Do you want to replace a habit? Come up with a healthy alternative! What is a new behavior that you can exercise when the trigger is pulled (using the same reward as before)?

Do you want to create a new habit? Find a trigger and a reward for your habit in order to make it stick.

Let’s make sure you did this: hit ‘reply’ and let me know which habit you want to form, and what your triggers and rewards are! I’ll give you feedback on how you can be even more effective!

More strategies to form habits successfully

This week, let’s talk more about habits and what you can do to make sure that you stick to your new behaviors. It’s really effective to have an actual habit that you want to form while you are reading this article. So, again: if you haven’t done the exercise, do it now!

Why setting goals and knowing your why are critical for new habits

Set a goal that you want to achieve with your habit: Goals are what motivates us. Otherwise, you would just be trying to form a new habit for the sake of it. “Eating healthy? Sounds like a good idea.” If that is your goal and motivation you are doomed to fail on the first occasion where it is more convenient to eat junk food. “I want to 10 meals with vegetables per week in order to lose 10 pounds within 6 months” is a proper motivation. The goal is one of the main things motivating you to stick to your new habit.

Know your why: Why do you want to form this new habit? When the going gets tough (and it will!) it is essential to know why you are doing what you are doing. Knowing your why gives you a strong reason to stick to your habit.

Review your goal and your why regularly: It is easy to set a goal on December 31 (or any other date) and then forget all about it. The further that date is in the past the harder it becomes to remember why you wanted to get on with this inconvenient new habit in the first place and the easier it becomes to stop. You thus need to review your goal and your motivation regularly. So write down your concrete, measurable goal and when you want to achieve it.

Now, write down a number of reasons why you want to form this habit and achieve this goal. If it is a big goal I recommend to look at it daily. At least, you should review it weekly. What about sticking it into your daily planner or sticking it to the wall close to your desk where you can see it?

Simple strategies to support habit formation

Only start one habit at a time: Being ambitious is great but it’s better to focus on one habit at a time if you want to make it stick in the long run. Otherwise, you risk not committing to any of them at all.

Just get started: start really really small. For example, if you want to meditate, decide to meditate for one minute. If you want to work out, decide to do one pushup. Often you will want to continue afterwards. If not, that’s okay, too. But it is important to get into the habit of starting your habit no matter what else is going on. You can do that by convincing yourself that it is ridiculously easy to get started. Who doesn’t have time for one pushup?

Make it really easy for yourself: Complexity is the enemy of execution. So you want to make things extremely easy for you. For example, have everything ready that you need to execute on your habit. If you have to go shopping first or drive to the gym, chances are you will not do it. So set yourself up for success by making sure that everything that you need to start is within reach and readily available when the time is right.

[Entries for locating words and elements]
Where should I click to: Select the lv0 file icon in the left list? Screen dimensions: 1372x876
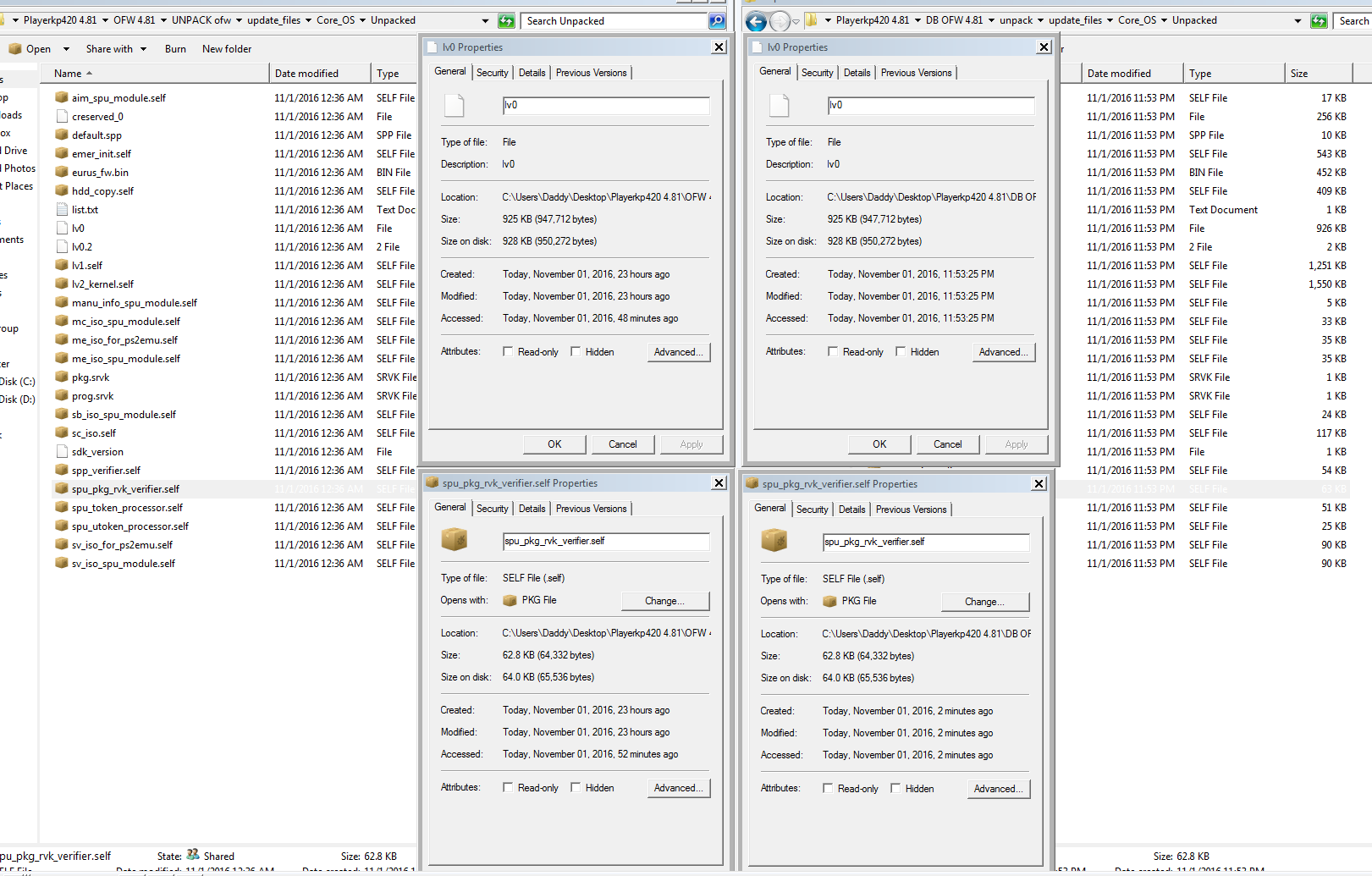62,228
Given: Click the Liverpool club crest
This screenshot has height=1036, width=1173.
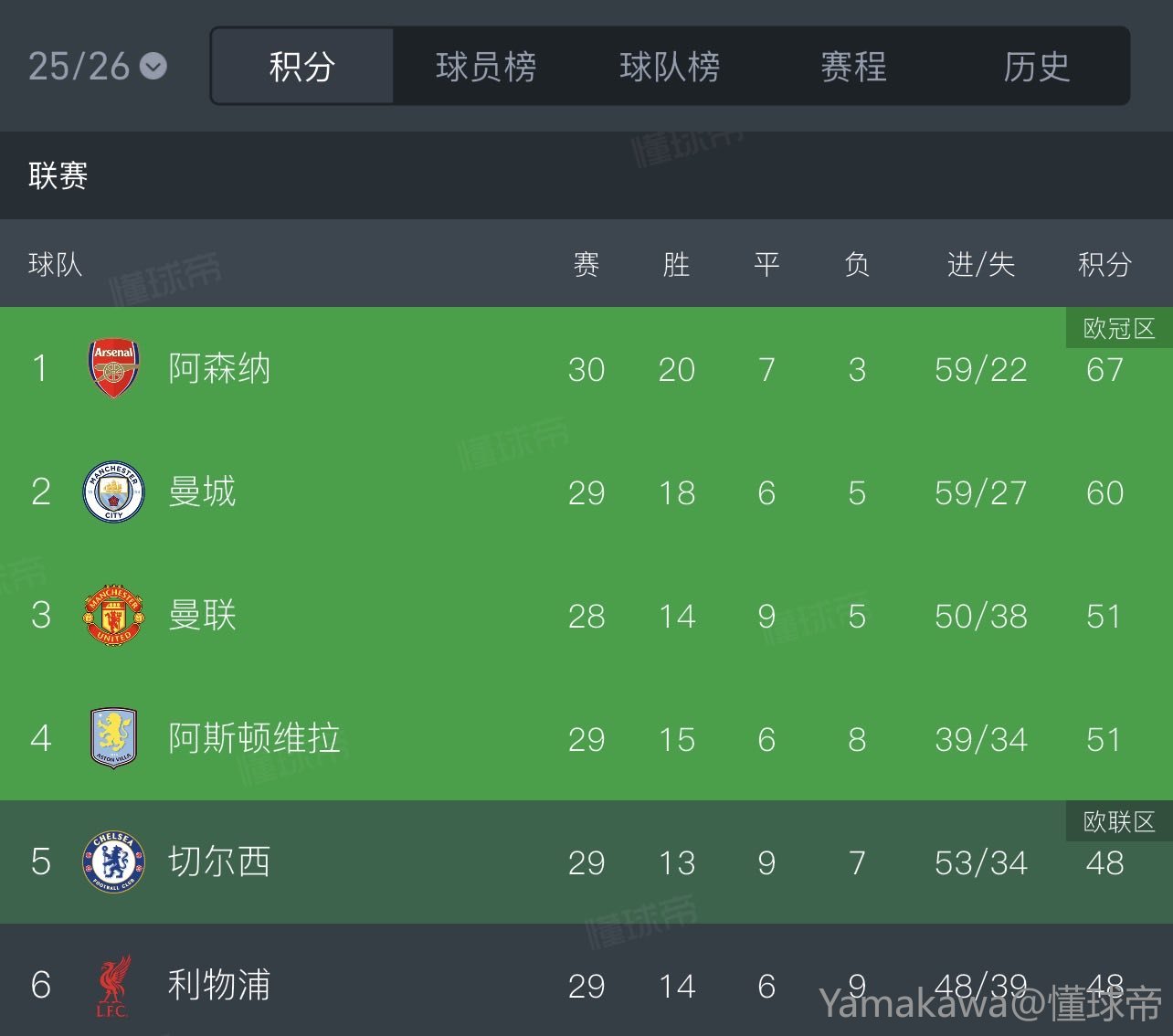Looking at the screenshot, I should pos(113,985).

» **EXERCISE TASK**
Please reproduce the passage of the habits article starting with "Now, write down" and going on through "them at all.". These records were drawn from a separate source.

» **EXERCISE RESPONSE**
Now, write down a number of reasons why you want to form this habit and achieve this goal. If it is a big goal I recommend to look at it daily. At least, you should review it weekly. What about sticking it into your daily planner or sticking it to the wall close to your desk where you can see it?

Simple strategies to support habit formation

Only start one habit at a time: Being ambitious is great but it’s better to focus on one habit at a time if you want to make it stick in the long run. Otherwise, you risk not committing to any of them at all.